By Steve ThorntonPosted on

When Rob Harris hired me in 2007 to work on CMG, his Web-based motorcycle magazine, we lived at opposite ends of the country, and, as I recall, it wasn’t until Honda Canada staged a press event in conjunction with a road race weekend at Shubenacadie, Nova Scotia, that we actually got to spend some face-to-face time together. That was three years later.

I liked the guy a lot even before I met him. There was a sweetness to his personality, a kind of honest, non-cynical warmth that you could hear in his tone of his voice and, I realized when we finally did meet, you could see in his eyes. It was as if Rob felt certain that everyone he met had a good side, and all you had to do was give the person an opportunity to show it. Even when expressing disappointment in someone—when I screwed up a news story for CMG, for instance—you could feel and hear the warmth of his intentions; it was like being told by Gregory Peck and Atticus Finch that you could have done better.

That’s kind of apt, really, because Peck was tall, six-three, and Rob was about six-four; they were both indelibly handsome, and I’m guessing that Peck had a kind of magnetism, because Rob sure as hell did. But what really, to my mind, makes Rob a kind of doppelgänger for Peck’s Atticus Finch was his firmness of belief. At that Honda event, dinner was served to about 50 motojournalists and industry folks, and it was boiled lobster. For everyone, except Rob, who insisted on having pasta instead. When I asked him why, he told me that he didn’t like the industrial farming system, the way food animals are treated. He changed his diet because he didn’t like the way animals were treated, and he didn’t do it half-heartedly. He committed to it.

As I got to know Rob, I got the feeling that he lived that kind of commitment through and through, that when he took on something, he didn’t do it in a half-assed way. He started a little motorcycle pamphlet, (Ontario Moto Guide, I think was) about 20 years ago, kept at it, and built it into a dominant and entertaining force in Canadian motorcycle journalism. Never mind that we (Cycle Canada) and he (CMG) were competitors; you could do a lot worse in this world than competing with a guy like that.

After that Honda event, we spent a couple of days of riding to his home in Sackville, New Brunswick. His wife Courtney was at work, but a baby sitter was there and I was able to meet his daughter. Rob was tired, hungry, and a little out of sorts by the time we got there, but as he picked up his little girl and spoke to her, I could see in his eyes and I could hear in his voice that he was all right again, right there. In that moment I knew just about everything important there was to know about Rob Harris, and I think anyone who knew him might have experienced that kind of illumination, and become better for it.

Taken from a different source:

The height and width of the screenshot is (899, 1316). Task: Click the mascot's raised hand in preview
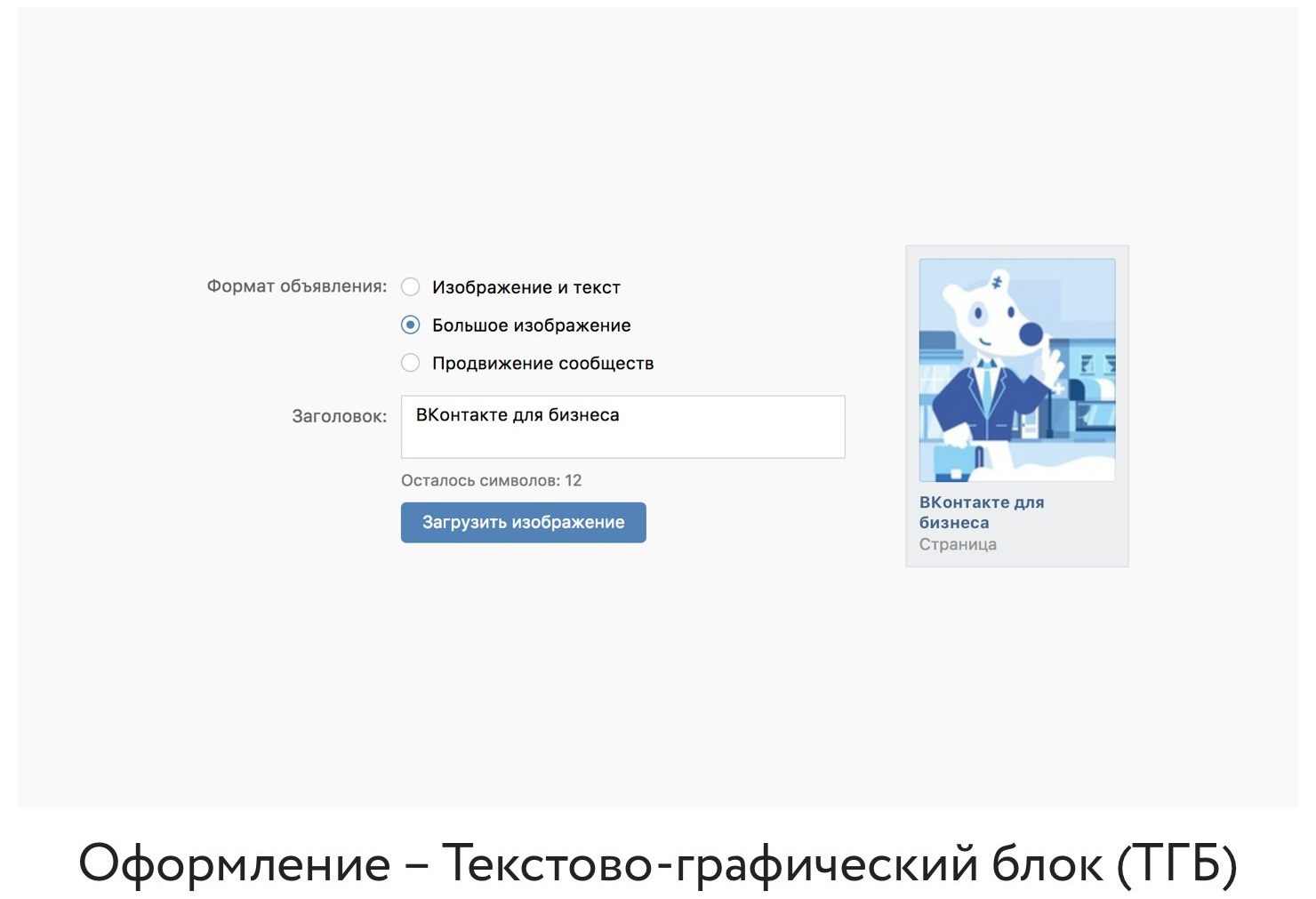point(1052,365)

Rob Harris died in a collision on May 14 while riding on a dirt road. Those of you who have cared to find out what exactly happened will know more than I do at this point, only two days after. He was a skilled and careful rider, and yet he’s gone. It must be tempting for some to think that motorcycling is just too dangerous, that there is no real point in accepting those risks. But the reality is that most or all of us will keep on riding, and the best that we may be able to hope for is that we will do it with more care, and that we will live our lives with a greater awareness of the possibilities that exist before each of us.